Task requirements:
Below are entries; output exactly the lines from the one with "The image size is (1568, 675)." to the one with "Viewport: 1512px width, 791px height.", both included, and nothing else.

Listed records below:

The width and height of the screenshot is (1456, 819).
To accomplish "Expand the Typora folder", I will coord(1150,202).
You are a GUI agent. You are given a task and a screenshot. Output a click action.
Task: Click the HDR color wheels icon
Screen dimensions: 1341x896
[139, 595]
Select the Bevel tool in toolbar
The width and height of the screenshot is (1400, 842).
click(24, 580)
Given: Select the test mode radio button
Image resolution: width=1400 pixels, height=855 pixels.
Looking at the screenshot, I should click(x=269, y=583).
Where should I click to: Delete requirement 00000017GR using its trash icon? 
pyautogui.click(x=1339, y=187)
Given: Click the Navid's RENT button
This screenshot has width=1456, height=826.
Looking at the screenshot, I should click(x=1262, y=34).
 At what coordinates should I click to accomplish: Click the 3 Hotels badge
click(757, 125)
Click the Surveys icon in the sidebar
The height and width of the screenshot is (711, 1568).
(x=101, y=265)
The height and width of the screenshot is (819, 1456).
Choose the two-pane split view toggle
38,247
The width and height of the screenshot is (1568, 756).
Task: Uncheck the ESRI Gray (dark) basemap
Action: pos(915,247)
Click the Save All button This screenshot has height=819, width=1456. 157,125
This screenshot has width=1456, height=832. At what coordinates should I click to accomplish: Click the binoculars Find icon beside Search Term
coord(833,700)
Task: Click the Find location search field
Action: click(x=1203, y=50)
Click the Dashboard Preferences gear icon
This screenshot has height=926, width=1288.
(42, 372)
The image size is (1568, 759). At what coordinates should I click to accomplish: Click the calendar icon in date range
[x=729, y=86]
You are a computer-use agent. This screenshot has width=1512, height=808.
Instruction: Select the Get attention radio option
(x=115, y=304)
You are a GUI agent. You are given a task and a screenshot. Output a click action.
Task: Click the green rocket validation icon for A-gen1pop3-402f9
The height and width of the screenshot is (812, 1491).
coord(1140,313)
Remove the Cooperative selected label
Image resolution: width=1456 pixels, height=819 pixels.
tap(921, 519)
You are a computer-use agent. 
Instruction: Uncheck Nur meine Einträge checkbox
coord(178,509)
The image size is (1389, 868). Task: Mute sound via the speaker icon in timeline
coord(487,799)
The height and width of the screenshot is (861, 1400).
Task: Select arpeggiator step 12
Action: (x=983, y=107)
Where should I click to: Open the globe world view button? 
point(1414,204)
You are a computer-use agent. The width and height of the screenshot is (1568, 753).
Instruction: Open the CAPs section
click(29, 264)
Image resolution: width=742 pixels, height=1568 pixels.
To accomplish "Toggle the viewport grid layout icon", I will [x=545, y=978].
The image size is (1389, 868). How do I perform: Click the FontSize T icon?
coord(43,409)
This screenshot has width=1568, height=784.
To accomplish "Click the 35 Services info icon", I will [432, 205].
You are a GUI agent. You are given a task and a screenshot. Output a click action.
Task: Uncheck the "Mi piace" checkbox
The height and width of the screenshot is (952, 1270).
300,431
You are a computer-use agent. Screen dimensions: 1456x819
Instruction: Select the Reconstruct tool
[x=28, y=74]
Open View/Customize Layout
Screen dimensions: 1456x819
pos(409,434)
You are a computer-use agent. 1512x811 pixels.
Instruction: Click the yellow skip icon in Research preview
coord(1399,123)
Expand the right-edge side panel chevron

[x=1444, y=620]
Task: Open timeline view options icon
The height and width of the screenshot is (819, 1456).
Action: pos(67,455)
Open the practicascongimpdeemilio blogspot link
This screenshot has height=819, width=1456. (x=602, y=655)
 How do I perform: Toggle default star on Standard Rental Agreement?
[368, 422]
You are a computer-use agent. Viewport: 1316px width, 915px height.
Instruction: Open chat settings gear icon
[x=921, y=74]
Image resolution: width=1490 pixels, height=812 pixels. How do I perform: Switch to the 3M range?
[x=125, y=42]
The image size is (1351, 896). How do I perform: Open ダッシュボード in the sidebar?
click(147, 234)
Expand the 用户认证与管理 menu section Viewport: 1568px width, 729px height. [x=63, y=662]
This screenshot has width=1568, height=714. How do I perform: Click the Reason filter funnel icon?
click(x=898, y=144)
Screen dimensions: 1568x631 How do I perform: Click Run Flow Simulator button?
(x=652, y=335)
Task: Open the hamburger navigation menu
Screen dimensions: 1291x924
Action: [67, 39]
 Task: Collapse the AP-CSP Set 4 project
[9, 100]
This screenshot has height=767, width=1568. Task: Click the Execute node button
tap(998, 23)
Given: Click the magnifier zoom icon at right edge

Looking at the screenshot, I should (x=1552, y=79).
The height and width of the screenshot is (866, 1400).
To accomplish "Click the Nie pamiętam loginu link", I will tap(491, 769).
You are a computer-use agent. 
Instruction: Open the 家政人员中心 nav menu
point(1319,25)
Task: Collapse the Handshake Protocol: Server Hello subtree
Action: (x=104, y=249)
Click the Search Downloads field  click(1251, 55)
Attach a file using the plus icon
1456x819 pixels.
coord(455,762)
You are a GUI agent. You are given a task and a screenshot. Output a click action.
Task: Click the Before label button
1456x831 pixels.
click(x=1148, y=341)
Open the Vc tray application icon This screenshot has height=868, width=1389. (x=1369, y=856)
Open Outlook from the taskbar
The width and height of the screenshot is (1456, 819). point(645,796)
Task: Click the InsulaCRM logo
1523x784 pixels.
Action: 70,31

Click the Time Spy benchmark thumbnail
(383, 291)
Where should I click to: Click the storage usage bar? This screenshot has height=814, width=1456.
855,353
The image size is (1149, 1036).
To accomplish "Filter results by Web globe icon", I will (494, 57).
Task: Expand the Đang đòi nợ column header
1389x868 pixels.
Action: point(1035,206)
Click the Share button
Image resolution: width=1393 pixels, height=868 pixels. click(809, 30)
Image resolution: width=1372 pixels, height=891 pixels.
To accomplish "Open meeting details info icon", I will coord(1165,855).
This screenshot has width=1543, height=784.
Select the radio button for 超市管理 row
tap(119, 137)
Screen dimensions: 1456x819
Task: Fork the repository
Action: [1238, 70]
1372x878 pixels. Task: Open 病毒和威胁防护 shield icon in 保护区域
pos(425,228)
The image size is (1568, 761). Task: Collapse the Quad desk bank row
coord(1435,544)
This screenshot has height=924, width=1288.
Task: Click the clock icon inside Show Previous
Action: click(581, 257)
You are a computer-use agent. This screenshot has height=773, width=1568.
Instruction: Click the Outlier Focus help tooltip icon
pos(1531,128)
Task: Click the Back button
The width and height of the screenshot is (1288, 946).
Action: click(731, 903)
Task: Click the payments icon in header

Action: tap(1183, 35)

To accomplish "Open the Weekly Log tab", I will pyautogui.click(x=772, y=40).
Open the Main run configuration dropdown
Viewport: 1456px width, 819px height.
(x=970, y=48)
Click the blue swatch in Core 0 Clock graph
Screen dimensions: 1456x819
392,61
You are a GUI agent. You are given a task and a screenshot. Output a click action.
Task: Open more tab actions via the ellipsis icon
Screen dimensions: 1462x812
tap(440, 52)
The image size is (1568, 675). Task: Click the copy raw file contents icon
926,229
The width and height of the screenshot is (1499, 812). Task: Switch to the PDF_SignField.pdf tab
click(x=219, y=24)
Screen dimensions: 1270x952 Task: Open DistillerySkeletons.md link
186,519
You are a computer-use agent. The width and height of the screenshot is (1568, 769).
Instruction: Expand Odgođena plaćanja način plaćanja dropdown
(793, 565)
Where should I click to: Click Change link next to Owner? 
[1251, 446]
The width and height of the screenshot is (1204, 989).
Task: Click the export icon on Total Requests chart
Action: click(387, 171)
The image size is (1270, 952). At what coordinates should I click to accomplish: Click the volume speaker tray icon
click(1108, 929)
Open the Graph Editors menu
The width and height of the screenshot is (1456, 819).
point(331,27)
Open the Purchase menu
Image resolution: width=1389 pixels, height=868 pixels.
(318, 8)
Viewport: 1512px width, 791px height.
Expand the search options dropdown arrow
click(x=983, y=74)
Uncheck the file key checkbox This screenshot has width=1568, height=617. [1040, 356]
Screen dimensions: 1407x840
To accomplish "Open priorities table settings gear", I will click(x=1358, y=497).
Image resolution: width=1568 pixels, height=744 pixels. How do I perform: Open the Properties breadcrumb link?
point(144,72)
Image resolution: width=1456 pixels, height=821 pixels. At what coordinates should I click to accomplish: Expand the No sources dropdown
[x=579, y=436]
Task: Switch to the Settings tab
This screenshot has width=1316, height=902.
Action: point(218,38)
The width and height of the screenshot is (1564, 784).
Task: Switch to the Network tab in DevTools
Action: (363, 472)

End of Listed records.

Exercise answer:
The image size is (1568, 675). Task: Click the copy raw file contents icon
926,229
The width and height of the screenshot is (1499, 812). Task: Switch to the PDF_SignField.pdf tab
click(x=219, y=24)
Screen dimensions: 1270x952 Task: Open DistillerySkeletons.md link
186,519
You are a computer-use agent. The width and height of the screenshot is (1568, 769).
Instruction: Expand Odgođena plaćanja način plaćanja dropdown
(793, 565)
Where should I click to: Click Change link next to Owner? 
[1251, 446]
The width and height of the screenshot is (1204, 989).
Task: Click the export icon on Total Requests chart
Action: click(387, 171)
The image size is (1270, 952). At what coordinates should I click to accomplish: Click the volume speaker tray icon
click(1108, 929)
Open the Graph Editors menu
The width and height of the screenshot is (1456, 819).
point(331,27)
Open the Purchase menu
Image resolution: width=1389 pixels, height=868 pixels.
(318, 8)
Viewport: 1512px width, 791px height.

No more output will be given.